Taylor Swift’s beef with her former label, Big Machine Records, and its CEO, Scooter Braun, resurfaced when the singer announced they were keeping her from playing pre-Lover hits at the American Music Awards. Because Big Machine owns her masters, they control the licensing of her catalog for television and Swift told fans that Braun was trying to stop her from performing those songs. But it seems as though Swift and Braun have come to an agreement. The singer has been cleared to play music from her entire catalog at the ceremony where she will be honored as Artist of the Decade.
Swift received the go-ahead from Big Machine Records and Dick Clark Productions to perform old music on live television. According to Billboard, Big Machine said in a statement that the parties have “come to terms on a licensing agreement that approves their artists’ performances to stream post show and for re-broadcast on mutually approved platforms.” The statement also clarifies their position in Swifts’s previous claims, saying the singer never needed their permission in the first place. “It should be noted that recording artists do not need label approval for live performances on television or any other live media. Record label approval is only needed for contracted artists’ audio and visual recordings and in determining how those works are distributed.”

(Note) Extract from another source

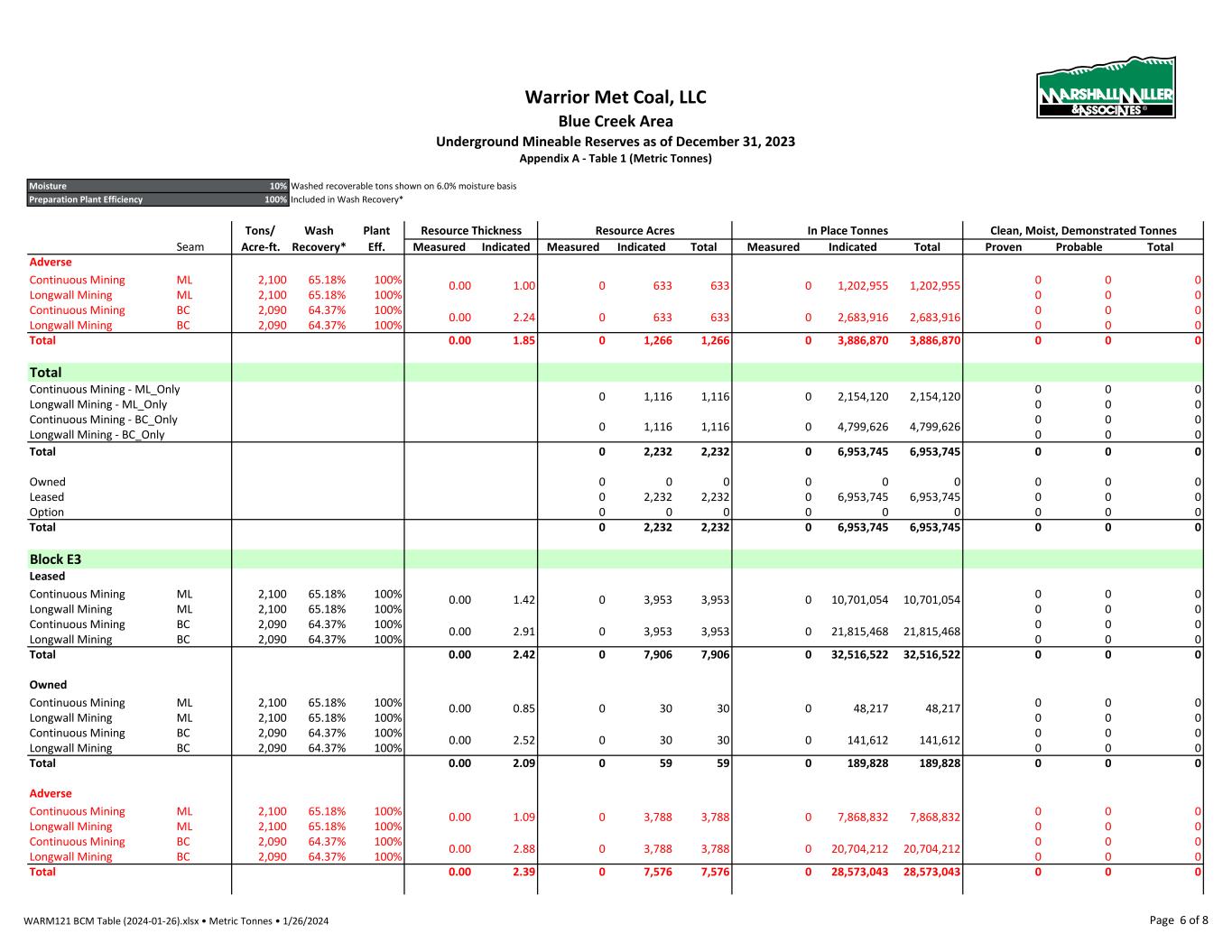Select the "Continuous Mining - ML_Only" row label
Image resolution: width=1232 pixels, height=952 pixels.
pyautogui.click(x=105, y=390)
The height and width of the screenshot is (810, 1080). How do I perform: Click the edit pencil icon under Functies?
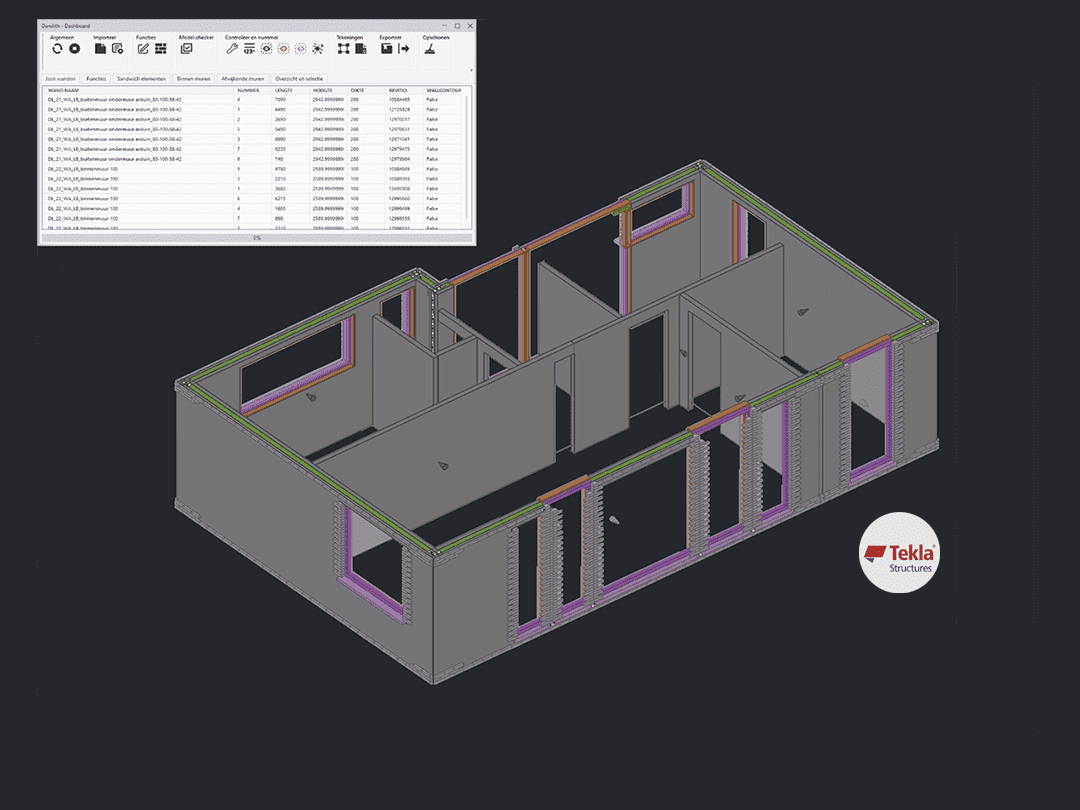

Swift had informed the public about the issues surrounding the AMAs in a post on social media. “Scott Borchetta and Scooter Braun have now said that I’m not allowed to perform my old songs on television because they claim that would be re-recording my music before I’m allowed to next year,” she wrote in a lengthy post. “I just want to be able to perform MY OWN music. That’s it. I’ve tried to work this out privately through my team but have not been able to resolve anything.” Several musicians like Camila Cabello and Selena Gomez sided with Swift over the disagreement.
Big Machine responded to Swift’s original claim, writing, “At no point did we say Taylor could not perform on the AMAs or block her Netflix special.” But Swift’s publicist wasn’t convinced, saying the label hadn’t actually denied any of Swift’s claims.